__PROBLEM REQUIREMENTS__:
The line containing "The width and height of the screenshot is (648, 608)." marks where to begin; quote it and every line after it through the end of the data, exactly as written.

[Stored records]
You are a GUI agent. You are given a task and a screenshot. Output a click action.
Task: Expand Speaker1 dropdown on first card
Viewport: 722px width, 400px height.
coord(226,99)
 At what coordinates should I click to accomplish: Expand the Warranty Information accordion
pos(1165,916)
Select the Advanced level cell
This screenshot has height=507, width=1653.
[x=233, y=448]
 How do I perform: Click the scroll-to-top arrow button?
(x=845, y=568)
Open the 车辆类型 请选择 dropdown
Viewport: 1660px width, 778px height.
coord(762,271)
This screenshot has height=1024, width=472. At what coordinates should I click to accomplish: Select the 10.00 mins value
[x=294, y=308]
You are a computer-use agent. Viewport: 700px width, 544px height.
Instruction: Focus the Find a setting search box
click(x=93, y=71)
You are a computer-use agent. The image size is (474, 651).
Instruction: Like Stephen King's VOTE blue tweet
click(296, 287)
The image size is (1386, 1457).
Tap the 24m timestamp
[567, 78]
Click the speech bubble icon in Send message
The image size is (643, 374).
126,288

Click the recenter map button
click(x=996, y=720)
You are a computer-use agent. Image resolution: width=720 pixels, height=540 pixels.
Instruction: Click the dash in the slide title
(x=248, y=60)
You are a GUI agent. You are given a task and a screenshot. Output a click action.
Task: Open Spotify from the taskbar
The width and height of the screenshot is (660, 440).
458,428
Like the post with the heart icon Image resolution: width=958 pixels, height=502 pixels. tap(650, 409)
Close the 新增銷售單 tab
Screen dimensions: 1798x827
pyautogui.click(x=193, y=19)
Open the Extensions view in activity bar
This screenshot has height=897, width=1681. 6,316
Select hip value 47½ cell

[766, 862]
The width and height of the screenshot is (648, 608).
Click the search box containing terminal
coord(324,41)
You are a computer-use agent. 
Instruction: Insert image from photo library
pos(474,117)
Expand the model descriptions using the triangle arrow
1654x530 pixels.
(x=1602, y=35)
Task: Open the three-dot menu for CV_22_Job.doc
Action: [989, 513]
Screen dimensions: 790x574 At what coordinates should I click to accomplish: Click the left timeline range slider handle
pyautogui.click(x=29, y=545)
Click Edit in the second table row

__ANSWER SPACE__:
The width and height of the screenshot is (648, 608).
Click the search box containing terminal
coord(324,41)
You are a computer-use agent. 
Instruction: Insert image from photo library
pos(474,117)
Expand the model descriptions using the triangle arrow
1654x530 pixels.
(x=1602, y=35)
Task: Open the three-dot menu for CV_22_Job.doc
Action: [989, 513]
Screen dimensions: 790x574 At what coordinates should I click to accomplish: Click the left timeline range slider handle
pyautogui.click(x=29, y=545)
Click Edit in the second table row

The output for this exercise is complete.